The structural complexity and diversity of natural products make them attractive sources for potential drug discovery, with their characteristics being derived from the multi-step combination of enzymatic and non-enzymatic conversions of intermediates in each biosynthetic pathway. Intermediates that exhibit multipotent behaviour have great potential for use as starting points in diversity-oriented synthesis. Inspired by the biosynthetic pathways that form complex metabolites from simple intermediates, we developed a semi-synthetic process that combines heterologous biosynthesis and artificial diversification. The heterologous biosynthesis of fungal polyketide intermediates led to the isolation of novel oligomers and provided evidence for ortho-quinonemethide equivalency in their isochromene form.
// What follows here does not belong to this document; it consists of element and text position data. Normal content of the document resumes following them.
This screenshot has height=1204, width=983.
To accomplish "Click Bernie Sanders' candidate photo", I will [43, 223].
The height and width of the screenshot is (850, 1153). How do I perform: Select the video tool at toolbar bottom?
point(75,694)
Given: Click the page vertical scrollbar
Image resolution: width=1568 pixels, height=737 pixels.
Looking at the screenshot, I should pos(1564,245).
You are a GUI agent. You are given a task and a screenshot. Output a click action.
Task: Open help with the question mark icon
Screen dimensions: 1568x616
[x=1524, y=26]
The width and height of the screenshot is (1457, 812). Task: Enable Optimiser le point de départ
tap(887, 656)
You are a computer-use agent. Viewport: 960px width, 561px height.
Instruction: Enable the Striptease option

The intrinsic reactivity of the isochromene polyketide enabled us to access various new chemical entities by modifying and remodelling the polyketide core and through coupling with indole molecules. We thus succeeded in generating exceptionally diverse pseudo-natural polyketides through this process and demonstrated an advanced method of using biosynthetic intermediates.